■ **Exercise goal**
Where in the data below does the word "avatar" appear? Copy every line that has it.

[Dataset entries]
* * * * * * *
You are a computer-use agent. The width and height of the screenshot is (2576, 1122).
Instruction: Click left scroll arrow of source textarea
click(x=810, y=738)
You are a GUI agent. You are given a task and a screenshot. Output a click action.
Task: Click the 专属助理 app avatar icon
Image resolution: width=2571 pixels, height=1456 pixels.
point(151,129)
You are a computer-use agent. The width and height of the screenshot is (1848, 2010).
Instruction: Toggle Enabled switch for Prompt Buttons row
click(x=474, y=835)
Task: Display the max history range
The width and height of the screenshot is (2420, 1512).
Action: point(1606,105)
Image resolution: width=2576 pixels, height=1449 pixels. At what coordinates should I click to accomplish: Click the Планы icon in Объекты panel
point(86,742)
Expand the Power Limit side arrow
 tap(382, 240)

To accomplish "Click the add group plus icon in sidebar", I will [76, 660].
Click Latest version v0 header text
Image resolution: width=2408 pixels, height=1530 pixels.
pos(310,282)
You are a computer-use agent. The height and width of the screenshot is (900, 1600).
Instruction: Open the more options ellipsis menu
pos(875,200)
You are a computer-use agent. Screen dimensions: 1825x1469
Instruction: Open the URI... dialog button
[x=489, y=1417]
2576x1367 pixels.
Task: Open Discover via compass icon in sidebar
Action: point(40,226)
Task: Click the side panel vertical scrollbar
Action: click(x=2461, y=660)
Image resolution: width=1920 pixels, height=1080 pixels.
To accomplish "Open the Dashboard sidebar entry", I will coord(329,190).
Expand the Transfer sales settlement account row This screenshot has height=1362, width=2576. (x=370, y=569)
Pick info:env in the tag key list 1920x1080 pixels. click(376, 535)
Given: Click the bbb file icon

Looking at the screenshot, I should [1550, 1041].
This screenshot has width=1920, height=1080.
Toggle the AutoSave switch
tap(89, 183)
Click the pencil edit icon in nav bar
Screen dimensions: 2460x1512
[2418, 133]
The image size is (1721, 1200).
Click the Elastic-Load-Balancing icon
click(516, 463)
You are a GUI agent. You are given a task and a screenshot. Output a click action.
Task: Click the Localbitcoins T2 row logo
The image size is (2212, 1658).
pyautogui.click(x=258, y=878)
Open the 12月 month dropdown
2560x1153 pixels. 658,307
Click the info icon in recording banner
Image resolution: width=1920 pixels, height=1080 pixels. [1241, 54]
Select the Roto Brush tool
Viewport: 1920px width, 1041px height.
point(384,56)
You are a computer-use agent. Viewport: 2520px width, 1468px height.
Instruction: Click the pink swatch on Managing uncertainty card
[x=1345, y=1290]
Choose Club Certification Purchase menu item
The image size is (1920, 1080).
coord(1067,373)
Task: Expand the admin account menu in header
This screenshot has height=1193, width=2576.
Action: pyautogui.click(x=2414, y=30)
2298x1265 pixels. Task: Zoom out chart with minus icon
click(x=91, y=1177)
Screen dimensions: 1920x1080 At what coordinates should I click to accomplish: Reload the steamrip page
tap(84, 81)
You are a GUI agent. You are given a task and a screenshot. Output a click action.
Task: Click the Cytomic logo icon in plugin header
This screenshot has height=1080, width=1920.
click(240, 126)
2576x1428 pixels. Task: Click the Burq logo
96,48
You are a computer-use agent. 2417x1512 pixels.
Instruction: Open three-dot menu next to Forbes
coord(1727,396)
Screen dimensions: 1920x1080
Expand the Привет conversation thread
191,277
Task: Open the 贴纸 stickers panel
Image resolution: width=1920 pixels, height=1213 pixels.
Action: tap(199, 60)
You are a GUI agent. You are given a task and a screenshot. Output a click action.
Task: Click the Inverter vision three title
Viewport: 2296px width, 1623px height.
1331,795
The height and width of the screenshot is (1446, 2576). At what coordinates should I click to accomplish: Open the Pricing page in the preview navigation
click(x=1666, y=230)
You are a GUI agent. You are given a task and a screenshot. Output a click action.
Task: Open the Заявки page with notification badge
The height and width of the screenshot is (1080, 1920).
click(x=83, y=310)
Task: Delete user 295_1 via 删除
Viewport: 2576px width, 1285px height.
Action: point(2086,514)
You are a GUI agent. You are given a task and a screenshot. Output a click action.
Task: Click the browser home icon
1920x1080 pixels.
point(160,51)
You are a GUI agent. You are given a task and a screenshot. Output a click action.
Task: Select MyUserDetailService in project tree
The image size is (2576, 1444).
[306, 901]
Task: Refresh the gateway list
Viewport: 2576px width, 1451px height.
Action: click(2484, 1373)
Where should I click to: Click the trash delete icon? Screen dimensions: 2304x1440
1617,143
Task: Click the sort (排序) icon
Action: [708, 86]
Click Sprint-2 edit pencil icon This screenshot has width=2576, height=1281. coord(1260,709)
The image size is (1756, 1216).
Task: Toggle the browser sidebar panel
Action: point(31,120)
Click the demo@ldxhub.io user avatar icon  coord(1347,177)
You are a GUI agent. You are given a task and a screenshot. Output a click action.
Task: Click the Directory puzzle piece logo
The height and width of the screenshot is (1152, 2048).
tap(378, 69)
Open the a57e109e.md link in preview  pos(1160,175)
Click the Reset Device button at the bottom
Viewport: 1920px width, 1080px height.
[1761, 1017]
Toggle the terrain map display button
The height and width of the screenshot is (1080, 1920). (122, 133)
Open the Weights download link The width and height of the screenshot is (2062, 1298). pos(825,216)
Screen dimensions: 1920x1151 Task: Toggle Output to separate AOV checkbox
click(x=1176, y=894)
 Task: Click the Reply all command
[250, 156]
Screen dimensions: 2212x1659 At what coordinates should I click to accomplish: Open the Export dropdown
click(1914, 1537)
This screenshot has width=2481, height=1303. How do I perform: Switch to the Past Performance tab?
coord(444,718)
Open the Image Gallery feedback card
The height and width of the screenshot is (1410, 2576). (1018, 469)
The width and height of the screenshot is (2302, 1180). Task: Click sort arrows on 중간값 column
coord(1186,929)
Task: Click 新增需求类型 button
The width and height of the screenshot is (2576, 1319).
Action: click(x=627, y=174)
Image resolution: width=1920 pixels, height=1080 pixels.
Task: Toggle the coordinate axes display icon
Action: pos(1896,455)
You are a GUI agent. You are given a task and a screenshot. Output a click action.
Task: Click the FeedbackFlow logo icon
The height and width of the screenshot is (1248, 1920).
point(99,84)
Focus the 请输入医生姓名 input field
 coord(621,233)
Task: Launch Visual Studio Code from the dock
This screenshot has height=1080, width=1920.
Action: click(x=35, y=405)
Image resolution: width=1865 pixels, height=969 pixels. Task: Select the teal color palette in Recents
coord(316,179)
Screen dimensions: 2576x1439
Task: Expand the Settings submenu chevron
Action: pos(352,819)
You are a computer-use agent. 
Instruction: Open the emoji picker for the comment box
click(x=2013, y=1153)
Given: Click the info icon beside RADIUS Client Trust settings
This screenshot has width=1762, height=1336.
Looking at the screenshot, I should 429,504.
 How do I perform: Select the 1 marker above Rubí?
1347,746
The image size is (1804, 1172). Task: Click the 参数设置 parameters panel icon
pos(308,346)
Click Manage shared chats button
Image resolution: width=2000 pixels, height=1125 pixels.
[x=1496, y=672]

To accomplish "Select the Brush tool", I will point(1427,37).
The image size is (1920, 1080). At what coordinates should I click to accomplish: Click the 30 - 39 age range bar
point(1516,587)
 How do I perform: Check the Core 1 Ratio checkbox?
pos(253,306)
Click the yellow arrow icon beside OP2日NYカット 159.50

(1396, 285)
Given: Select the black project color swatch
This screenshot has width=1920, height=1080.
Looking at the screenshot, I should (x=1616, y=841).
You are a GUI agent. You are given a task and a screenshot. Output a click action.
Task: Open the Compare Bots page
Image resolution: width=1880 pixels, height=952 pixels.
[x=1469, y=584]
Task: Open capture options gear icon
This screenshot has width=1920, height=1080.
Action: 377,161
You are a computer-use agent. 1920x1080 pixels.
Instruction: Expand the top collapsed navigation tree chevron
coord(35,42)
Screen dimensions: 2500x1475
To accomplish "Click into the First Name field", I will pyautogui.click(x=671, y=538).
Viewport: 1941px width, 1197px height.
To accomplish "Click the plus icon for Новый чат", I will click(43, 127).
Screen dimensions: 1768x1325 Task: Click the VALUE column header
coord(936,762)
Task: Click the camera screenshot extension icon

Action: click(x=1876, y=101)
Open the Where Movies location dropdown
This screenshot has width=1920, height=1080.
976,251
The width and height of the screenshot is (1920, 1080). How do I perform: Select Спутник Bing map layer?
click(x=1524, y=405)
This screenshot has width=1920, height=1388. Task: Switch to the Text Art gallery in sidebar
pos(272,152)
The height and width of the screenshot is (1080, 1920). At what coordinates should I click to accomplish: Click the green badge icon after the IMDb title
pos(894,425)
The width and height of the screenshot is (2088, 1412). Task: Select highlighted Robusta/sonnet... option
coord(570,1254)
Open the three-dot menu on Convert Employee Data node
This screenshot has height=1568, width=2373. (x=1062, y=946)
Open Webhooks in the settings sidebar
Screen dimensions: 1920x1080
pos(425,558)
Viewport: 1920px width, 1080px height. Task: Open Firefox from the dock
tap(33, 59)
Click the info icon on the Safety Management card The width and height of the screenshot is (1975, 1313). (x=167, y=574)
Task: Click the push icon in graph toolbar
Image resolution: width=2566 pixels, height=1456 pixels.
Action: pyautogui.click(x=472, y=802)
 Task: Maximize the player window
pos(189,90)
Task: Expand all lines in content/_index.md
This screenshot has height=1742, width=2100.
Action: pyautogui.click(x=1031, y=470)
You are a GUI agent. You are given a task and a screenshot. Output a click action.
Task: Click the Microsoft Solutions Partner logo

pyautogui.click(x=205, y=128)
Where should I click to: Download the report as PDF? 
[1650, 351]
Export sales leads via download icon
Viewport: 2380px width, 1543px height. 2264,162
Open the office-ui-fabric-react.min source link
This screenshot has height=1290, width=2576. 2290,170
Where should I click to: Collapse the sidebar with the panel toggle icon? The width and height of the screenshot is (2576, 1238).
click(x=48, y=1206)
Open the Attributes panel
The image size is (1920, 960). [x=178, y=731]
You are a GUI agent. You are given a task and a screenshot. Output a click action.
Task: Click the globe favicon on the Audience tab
* * * * * * *
■ **Output of the task**
Task: Click the 专属助理 app avatar icon
Click the demo@ldxhub.io user avatar icon  coord(1347,177)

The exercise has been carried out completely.